Der Gottvaterberg liegt bei Auerbach. Er ist nur 550 Meter hoch und eröffnet dennoch einen Blick bis ins Ausland. Der Havran (deutsch: Großer Rabenstein, 894 Meter) ragt im Osten aus der Bergkette hervor, sein Gipfel liegt bereits auf tschechischem Staatsgebiet.Und auch der Cerchov (1042 Meter) hinter der tschechischen Grenze mit seinen beiden Aussichtstürmen ist von Auerbach aus zu sehen. Selbst auf dem Annaberg in Sulzbach-Rosenberg tut sich bei Fernsicht ein tolles Bergpanorama auf. Nach Norden hat man die Sicht auf das Fichtelgebirge mit seinen 1000 Meter hohen Gipfeln.
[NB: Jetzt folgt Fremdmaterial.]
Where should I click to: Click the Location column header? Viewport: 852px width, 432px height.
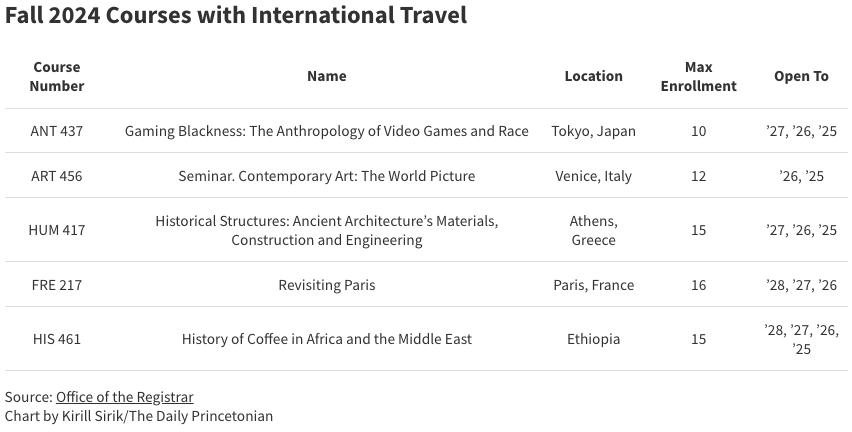[x=593, y=76]
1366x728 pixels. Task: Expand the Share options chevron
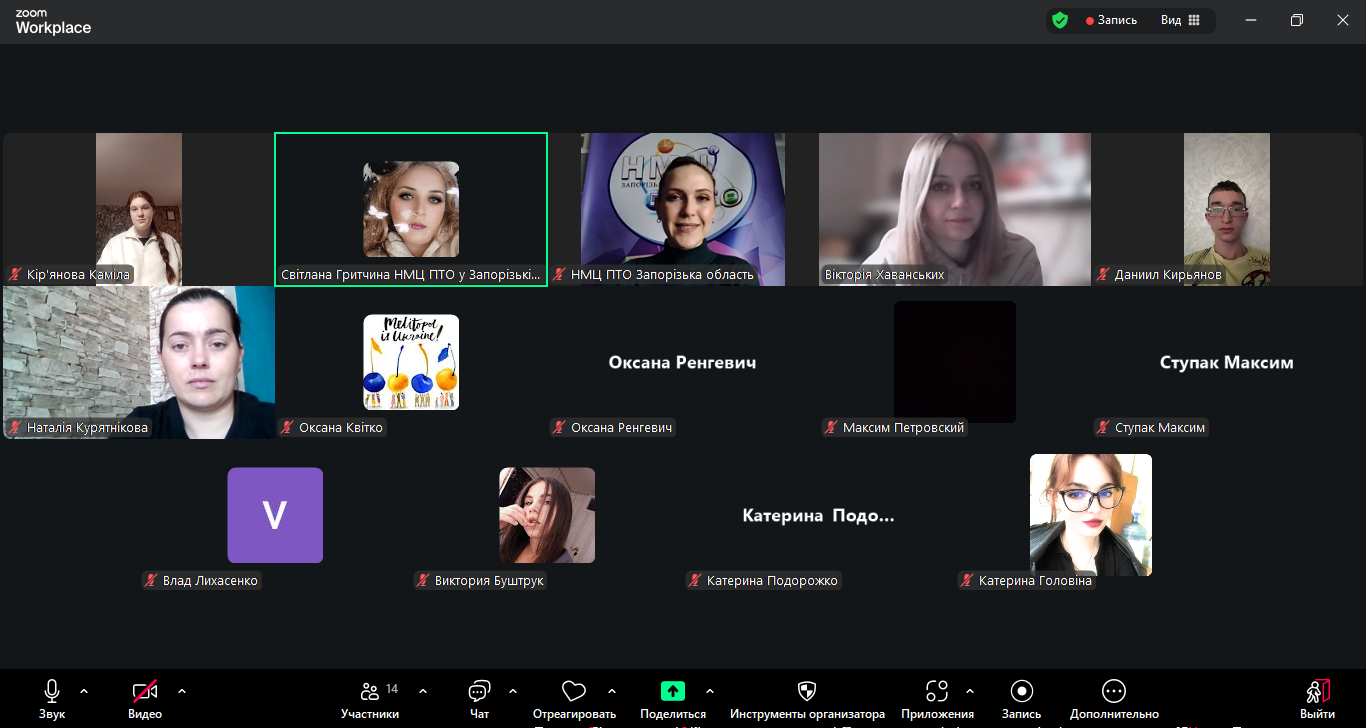(x=710, y=690)
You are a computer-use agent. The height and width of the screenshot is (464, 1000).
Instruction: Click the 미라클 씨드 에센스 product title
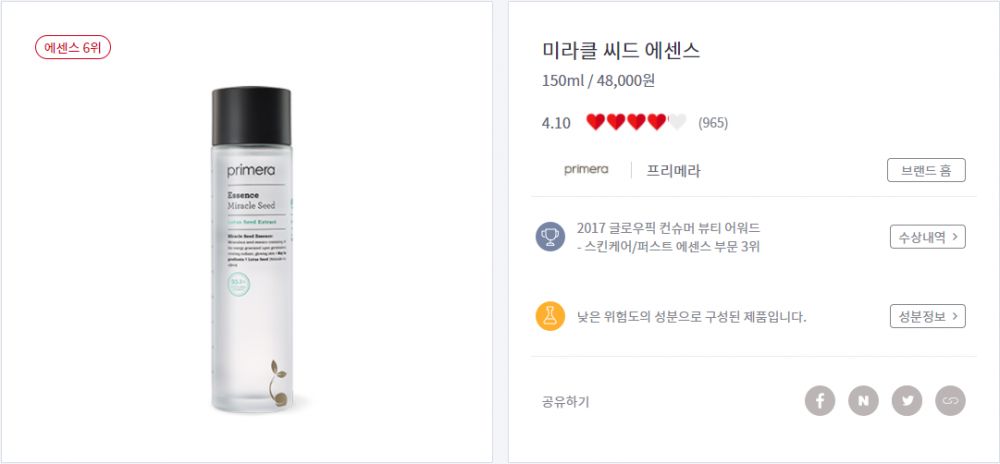coord(620,51)
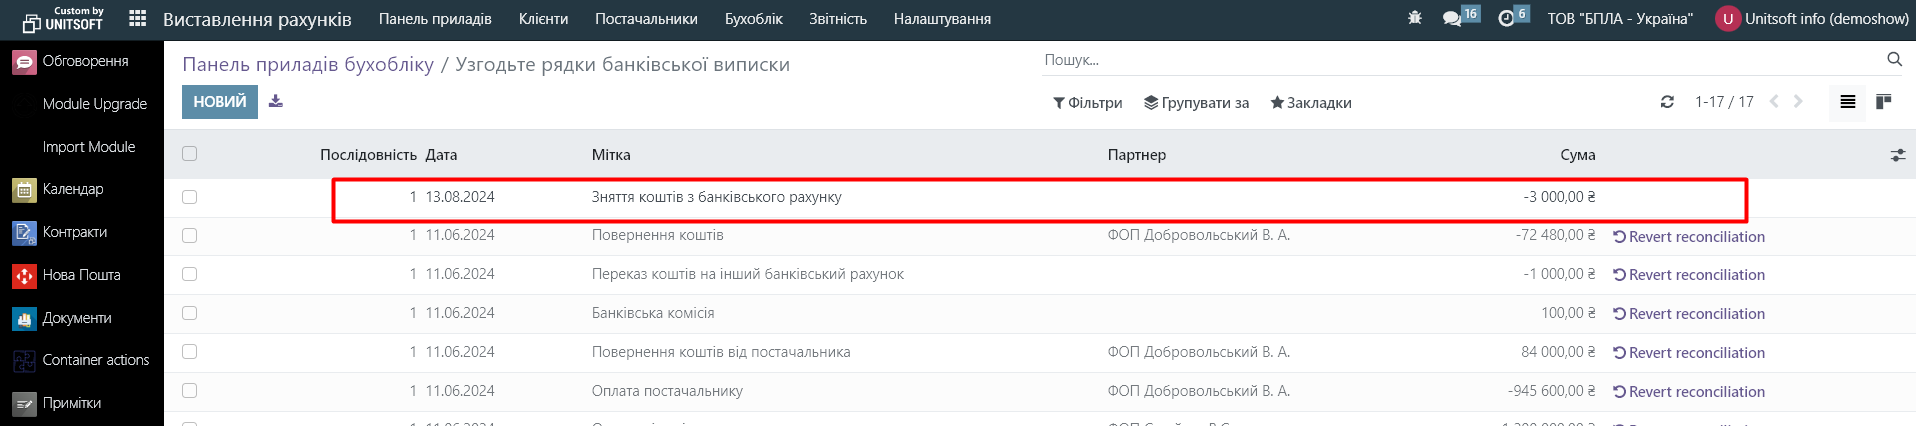The height and width of the screenshot is (426, 1916).
Task: Open the Бухоблік menu
Action: 753,19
Im Osten sieht man den Großen Osser (1293 Meter) und das Mittagsplatzl (1340 Meter) im Bayerischen Wald.

Der Höhenglücksteig bei Hirschbach darf als Aussichtspunkt natürlich nicht fehlen. Von der Felswand aus ist im Westen der Nürnberger Fernsehturm erkennen - an schönen Tagen mit bloßem Auge.

Der Berg-Pogrammierer Ulrich Deuschle

Ulrich Deuschle hat ein Computerprogramm entwickelt, mit dem von beliebigen Punkten aus berechnet werden kann, welche Berge am Horizont zu sehen sind. Deuschle ist im schwäbischen Rudersberg aufgewachsen. Der naturverbundene Biochemiker arbeitet in Nürnberg und wohnt in Hersbruck. Hier lebt der 60-Jährige mit seiner Frau und zwei Kindern. In einem Zeitungsinterview erklärte er vor einiger Zeit, wie er auf die Idee kam, die Software zu basteln.

Im Sommer 2007 war der Hobbybergsteiger im Ortler-Massiv in Italien unterwegs. Mit Karte versuchte er verzweifelt, die umliegenden Bergspitzen zu benennen. Vergeblich. Die fixe Idee, per Computer und Koordinaten für Aufklärung zu sorgen, war geboren. Durch die Arbeit an seinem Bergpanorama-Projekt knüpfte Deuschle internationale Kontakte und ist unter Bergsteigern mittlerweile recht bekannt. Zuerst hat Deuschle Satelliten-Daten benutzt, um ein Panorama der Alpen zu erstellen und zu benennen. Danach kümmerte er sich um ein paar weitere Gebirge. Die Höhendaten der Alpen stammen von Jonathan de Ferranti und wurden in Abständen von einer Bogensekunde gemessen (entspricht etwa 30 Metern). Für die restliche Erdoberfläche benutzt Deuschle die Daten des SRTM 3 (Shuttle Radar Topography Mission) mit einer Auflösung von drei Bogensekunden. Beide Datensätze stehen frei zur Verfügung. Damit jeder Berg auch noch identifiziert werden kann, werden die Daten der Website geonames.org eingesetzt. Dieses Archiv wächst ständig weiter. Jeder kann Berge und Hügel markieren und benennen. Das Endprodukt des Hobby-Informatikers ist seit 2009 auf seiner Website verfügbar und steht zur privaten Nutzung kostenlos zur Verfügung. (pkhl)

Das Angebot im Netz: http://www.udeuschle.selfhost.pro/panoramas/makepanoramas.htm

Seltene Anblicke

Einen seltenen Alpenblick hat Hobby-Fotograf Wilfried Malz im Februar 2014 fotografisch vom Landkreis Cham aus festgehalten. Er hat am Altenschneeberg bei Tiefenbach die Venediger-Gruppe am Horizont gesehen und auf den Auslöser gedrückt. Wie das dann aussieht, sieht man hinter diesem Link in voller Pracht. Ähnliche Fotos sind ihm von Aussichtspunkten im Landkreis Neumarkt aus gelungen.